__TEXT BLOCK__
Complex Generation and Distribution of Documents with Talend
In this post, I would like to cover the possibilities we have to build complex document generating systems. Actually formally a domain of expensive software like Adobe Publisher. With Talend Open Studio and JasperReports you are able to create such a system.
Introduction / Conceptual Formulation
One of Germany’s biggest online vehicle dealers gets access to detailed offer and demand data which reflect the current offers and pricing in the market. The division Automotive Intelligence provides the car dealers with these data. Thus, data-driven car dealers can estimate at which conditions they should accept a trade-in, how their prices are in relation to the competitors, etc. The indexes and a concrete recommendation for each vehicle help the traders to sell cars even faster and more successfully.
Picture 1: Overview of the processing and the data flow
The whole process of calculating the index figures, assembling the necessary resources and establishing the documents is carried out by Talend jobs.
In the Talend Administration Center (TAC), the staff is always in control of the data processing process.
The challenges/demands of this project:
1. Short processing time and linear scaling of the capacity
2. Control of the whole process in the Talend Administration Centre
3. Establishment of Excel and pdf files based on templates with interactive
4. Tolerance towards resources which at times might not be not fully available (automatic repetition)
Parallelization: The Key to High Performance
Parallelization reduces the amount of time needed per customer. The single process steps can be run in parallel. The control job checks whether there are further work units (Customer analyses reach the corresponding start status).
Within one processing step an optional number of customer analyses can be processed.
Picture 2: Parallel Processing (main course)
In order to distribute the workload a virtual job server will be established in the TAC, which will automatically distribute the workload to the single job servers.
The parallelization within the task (start of job instances) is carried out with the parallel iteration:
Picture 3: Parallel starts of job instances; the number of job instances is kept steady if possible
Control of the Whole Process in the TAC
The implementation of the process control makes use of the possibility of the TAC to start tasks via RESTful web services (aka MetaServlet). This function was encapsulated in the Custom-Component tRunTask.

__TASK PROMPT__
Continue the post on generating documents with Talend from where it stops, carrying on its account of the process control in the TAC.

__DATA PROVIDED__
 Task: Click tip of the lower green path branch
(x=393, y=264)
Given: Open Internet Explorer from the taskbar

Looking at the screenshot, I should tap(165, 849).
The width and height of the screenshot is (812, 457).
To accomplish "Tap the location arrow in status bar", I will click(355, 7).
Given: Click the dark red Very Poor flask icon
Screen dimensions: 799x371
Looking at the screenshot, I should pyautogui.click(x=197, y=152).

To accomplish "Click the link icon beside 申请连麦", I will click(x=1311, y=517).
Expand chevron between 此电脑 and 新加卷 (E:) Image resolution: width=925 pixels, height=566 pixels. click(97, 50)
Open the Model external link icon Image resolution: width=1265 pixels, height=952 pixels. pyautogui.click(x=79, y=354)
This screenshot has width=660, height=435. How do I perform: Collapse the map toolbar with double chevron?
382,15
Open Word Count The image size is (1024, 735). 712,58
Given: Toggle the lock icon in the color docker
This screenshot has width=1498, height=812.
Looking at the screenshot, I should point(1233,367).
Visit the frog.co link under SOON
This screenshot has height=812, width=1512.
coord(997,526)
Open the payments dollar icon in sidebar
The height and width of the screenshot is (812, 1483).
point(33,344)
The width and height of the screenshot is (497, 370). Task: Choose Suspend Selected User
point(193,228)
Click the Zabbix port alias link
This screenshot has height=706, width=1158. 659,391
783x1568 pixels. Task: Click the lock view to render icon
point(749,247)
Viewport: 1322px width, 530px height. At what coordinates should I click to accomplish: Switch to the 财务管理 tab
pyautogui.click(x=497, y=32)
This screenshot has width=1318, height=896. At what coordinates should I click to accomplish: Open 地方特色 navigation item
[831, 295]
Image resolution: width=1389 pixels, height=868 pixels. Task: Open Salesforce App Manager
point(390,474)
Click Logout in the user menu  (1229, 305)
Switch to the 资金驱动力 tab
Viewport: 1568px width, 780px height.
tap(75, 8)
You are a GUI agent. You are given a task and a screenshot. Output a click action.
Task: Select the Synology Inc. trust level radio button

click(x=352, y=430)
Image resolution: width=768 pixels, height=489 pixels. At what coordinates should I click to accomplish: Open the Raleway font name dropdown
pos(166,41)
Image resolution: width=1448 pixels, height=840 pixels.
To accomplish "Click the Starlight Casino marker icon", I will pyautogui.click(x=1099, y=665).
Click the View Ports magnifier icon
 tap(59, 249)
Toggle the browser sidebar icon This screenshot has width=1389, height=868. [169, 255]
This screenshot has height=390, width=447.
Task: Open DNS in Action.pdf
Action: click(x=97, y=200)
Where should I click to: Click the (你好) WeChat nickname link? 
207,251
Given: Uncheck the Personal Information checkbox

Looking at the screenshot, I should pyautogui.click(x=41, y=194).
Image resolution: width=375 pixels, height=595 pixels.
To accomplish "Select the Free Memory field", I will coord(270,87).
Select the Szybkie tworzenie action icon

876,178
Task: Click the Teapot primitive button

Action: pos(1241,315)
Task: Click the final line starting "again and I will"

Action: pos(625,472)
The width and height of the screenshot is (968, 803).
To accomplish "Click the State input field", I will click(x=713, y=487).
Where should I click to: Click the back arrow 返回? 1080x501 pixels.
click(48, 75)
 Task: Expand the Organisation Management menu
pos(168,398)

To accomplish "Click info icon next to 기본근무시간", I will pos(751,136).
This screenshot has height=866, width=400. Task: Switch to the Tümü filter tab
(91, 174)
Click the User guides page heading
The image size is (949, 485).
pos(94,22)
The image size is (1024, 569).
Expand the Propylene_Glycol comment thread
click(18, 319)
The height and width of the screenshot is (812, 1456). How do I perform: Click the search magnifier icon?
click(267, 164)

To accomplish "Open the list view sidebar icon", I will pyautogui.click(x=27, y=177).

__THE RESPONSE__
Picture 4: Cooperation of Control Task and Task for Step-by-Step Processing.
The separate task is an advantage, which improves the processing of all tasks. Within this architecture a single step can be updated in the TAC without having to update the whole system. This improves stability and transparency as the single steps are carried out in separate processes and the log outputs refer to only one step.
Template based Report Compilation / Creation
In order to create the pdf files, we also use the design tool JasperStudio. The underlying JasperLibrary offers an excellent facility to integrate the report compilation into the customer’s application.
In this case we enlarged the range of functions using Custom-Components by Talend with the integration of the JasperLibrary.
Picture 5: Creating a pdf Report based on JasperReport Design and tJasperReportExec
We used Custom-Component tJasperReportExec in order to create the pdf because thus it is possible to compile the JasperReport design templates automatically and the parameters needed for creating the report can be extracted from the ETL process.
This component also provides other output formats but in this project the PDF format was the requirement.
Picture 6: Creation of Excel Report
The Excel templates contain formatting information:
- Conditional formatting
- Alternating colours (odd/even row)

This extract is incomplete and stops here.